Et sur ce plan l’Orchestre Philharmonique de Strasbourg nous offre un véritable régal, tous les scintillements de la parfois quasi-musique de textures de Schreker paraissant mis en place avec un art consommé du dosage des plans sonores. Il est vrai que Marko Letonja, nouveau directeur musical de l’orchestre depuis le début de cette saison, a déjà dirigé a plusieurs reprises dans la salle strasbourgeoise de l’Opéra du Rhin et qu’il sait en déjouer les pièges acoustiques. A aucun moment la musique de Schreker ne paraît captive de l’étouffoir de la fosse mais au contraire elle diffuse dans tout l’édifice en influx réguliers dans lesquelles on peut s’immerger à volonté.
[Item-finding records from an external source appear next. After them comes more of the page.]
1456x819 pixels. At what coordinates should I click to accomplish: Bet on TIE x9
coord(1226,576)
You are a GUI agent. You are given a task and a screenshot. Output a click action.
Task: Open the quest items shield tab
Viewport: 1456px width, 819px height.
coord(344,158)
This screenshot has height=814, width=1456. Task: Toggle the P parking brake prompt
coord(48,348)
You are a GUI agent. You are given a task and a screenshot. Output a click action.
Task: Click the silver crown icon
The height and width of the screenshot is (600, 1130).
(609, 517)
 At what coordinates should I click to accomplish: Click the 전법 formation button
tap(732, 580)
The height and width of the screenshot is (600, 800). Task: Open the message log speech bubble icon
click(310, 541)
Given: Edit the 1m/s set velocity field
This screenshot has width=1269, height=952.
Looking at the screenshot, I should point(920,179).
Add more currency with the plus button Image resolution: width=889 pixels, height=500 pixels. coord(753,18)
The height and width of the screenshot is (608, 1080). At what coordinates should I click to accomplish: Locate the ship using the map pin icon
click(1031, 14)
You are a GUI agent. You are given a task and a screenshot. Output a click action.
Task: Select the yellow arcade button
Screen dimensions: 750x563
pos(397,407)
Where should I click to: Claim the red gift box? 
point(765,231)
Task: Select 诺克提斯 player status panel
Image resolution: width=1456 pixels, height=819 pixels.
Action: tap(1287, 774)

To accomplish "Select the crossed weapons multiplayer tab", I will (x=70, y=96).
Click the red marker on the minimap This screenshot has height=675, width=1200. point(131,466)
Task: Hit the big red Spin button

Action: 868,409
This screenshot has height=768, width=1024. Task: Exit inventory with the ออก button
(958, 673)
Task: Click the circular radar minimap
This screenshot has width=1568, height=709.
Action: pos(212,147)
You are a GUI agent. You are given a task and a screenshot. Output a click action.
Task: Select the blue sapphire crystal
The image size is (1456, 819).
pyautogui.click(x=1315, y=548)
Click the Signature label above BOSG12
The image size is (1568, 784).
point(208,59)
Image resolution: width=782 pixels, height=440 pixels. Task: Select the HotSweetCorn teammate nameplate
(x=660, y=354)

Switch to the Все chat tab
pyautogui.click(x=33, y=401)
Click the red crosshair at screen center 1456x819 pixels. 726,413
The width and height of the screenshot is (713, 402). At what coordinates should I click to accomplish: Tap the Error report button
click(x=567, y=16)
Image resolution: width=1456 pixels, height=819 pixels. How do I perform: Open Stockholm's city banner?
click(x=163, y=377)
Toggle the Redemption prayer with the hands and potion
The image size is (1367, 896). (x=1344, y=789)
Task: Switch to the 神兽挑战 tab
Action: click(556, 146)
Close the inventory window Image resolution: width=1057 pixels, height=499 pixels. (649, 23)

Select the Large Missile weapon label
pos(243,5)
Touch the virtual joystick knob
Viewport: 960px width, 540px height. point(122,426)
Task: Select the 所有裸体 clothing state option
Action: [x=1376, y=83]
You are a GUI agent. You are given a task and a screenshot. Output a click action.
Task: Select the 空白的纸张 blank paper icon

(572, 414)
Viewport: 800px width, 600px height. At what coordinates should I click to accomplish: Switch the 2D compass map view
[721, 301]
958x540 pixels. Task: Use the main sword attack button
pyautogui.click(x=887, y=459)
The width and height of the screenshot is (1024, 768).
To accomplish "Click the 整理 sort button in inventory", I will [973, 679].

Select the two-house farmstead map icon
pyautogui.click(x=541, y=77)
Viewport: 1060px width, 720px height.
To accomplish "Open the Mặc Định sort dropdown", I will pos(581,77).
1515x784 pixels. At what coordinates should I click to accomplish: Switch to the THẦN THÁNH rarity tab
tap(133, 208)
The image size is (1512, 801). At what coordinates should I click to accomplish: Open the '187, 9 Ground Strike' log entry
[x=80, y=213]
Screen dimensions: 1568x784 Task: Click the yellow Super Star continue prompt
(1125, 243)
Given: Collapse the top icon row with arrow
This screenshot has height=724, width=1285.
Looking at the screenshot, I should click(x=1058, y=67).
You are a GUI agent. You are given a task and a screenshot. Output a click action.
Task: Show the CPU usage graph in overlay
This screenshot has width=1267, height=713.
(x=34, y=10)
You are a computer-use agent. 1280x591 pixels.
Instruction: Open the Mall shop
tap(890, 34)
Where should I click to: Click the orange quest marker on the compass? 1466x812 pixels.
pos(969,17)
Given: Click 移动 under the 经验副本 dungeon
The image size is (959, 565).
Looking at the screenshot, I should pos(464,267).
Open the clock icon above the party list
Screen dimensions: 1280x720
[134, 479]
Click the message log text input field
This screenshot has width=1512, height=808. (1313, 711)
Sensations voluptueuses que celles données par cette musique d’un compositeur qui se définissait lui-même, ironiquement mais avec une certaine lucidité dans le second degré, comme un «érotomane». Mais au delà du modernisme des timbres et de ces troublantes techniques d’ignition de la matière orchestrale qui font tout à coup scintiller le son à la manière d’une aurore boréale, on ne peut nier qu’il reste dans cette musique une certaine paresse lascive, une sorte de complaisance dans le halo douillet d’une tonalité tantôt éludée tantôt retrouvée, qui ne fera jamais de Schreker un auteur totalement essentiel. Cela dit, quand un opéra de l’envergure de Der ferne Klang est aussi magnifiquement dirigé et stylisé, il devient quasi-impossible d’y résister.


Vocalement, le plateau s’implique parfaitement dans le projet, la distribution de plusieurs rôles à chaque chanteur augmentant encore les reflets possibles d’un jeu de miroirs qui donne à plus d’une reprise le vertige. Tout au plus pourra-t-on trouver à la magnifique Grete d’Helena Juntunen quelques attitudes empruntées au second acte, qui proviennent moins de l’épure pratiquée par le metteur en scène que d’un costume d’hétaïre en porte-jaretelles qui ne lui va pas bien du tout. Dans un rôle de ténor de fort gabarit typique de l’époque (Bacchus de l’Ariadne auf Naxos de Strauss ou le Paul de Die tote Stadt de Korngold requièrent le même type d’élégance à conquérir de haute lutte), Will Hartmann tire honorablement son épingle du jeu, avec l’avantage certain de pouvoir récupérer assez souvent, le rôle restant finalement assez épisodique. Très belle élégance sombre de Stephen Owen dans une «Ballade du roi à la couronne maudite» dont il nous force à écouter chaque mot avec attention et beau tempérament scénique de Livia Budai en vieille femme inquiétante, qui ne peut faire oublier malheureusement que sa carrière de mezzo est déjà fort longue et que ses moyens sont aujourd’hui très usés. Tout le monde ici, de toute façon, du metteur en scène au moindre choriste, du chef au plus discret pupitre de l’orchestre, sait nous faire passer deux larges heures vraiment très particulières, troublantes, fatigantes nerveusement peut-être, mais ennuyeuses jamais.